The motivation behind the LAHVA project is to create a commodity layer that enables faster and more user-friendly interaction with heterogeneous computing hardware. The API of BLAS and LAPACK libraries are usually cumbersome especially when moving to accelerator hardware such as GPUs. Due to the complexity of the hardware and the communication between host and device (the accelerator) more objects are needed to control the execution of linear algebra operations. We want to come in and simplify the API by bundling the additional objects needed for the execution in a runtime. Additionally, we have implemented Tensor classes for Vector, Matrix and Lower triangular matrix. Due to the fact that memory spaces of the host and device are usually separate, we also need to take care of the transfer of information and addressing the right memory space in functions.
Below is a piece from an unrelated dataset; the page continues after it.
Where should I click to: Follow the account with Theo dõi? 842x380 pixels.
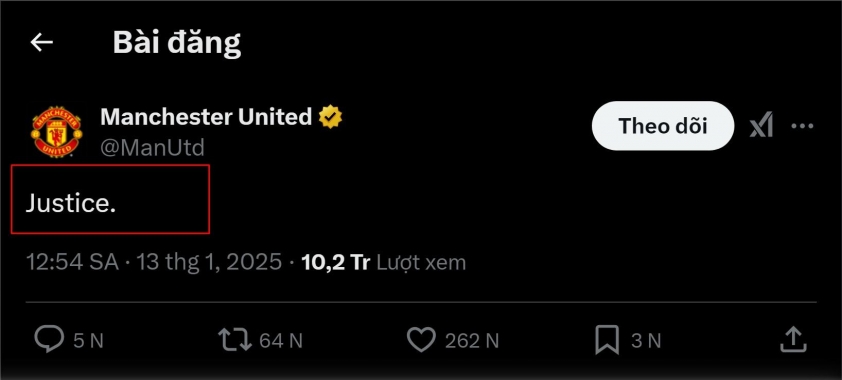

Therefore, we went for a solution where a Tensor object can have to pointers, a host and device pointer. Allocators can then be used for both to allocate the memory. For GPU allocators we also implement the transfer within the allocator object. The project is heavily focussed on using template variables for numeric precision as well as execution of the function on either host or device merely by changing the used Runtime.
The iceberg symbolizes graphically the motivation of this project to simplify the interface between LAHVA and a vendor BLAS library such as nvidia's cuBLAS.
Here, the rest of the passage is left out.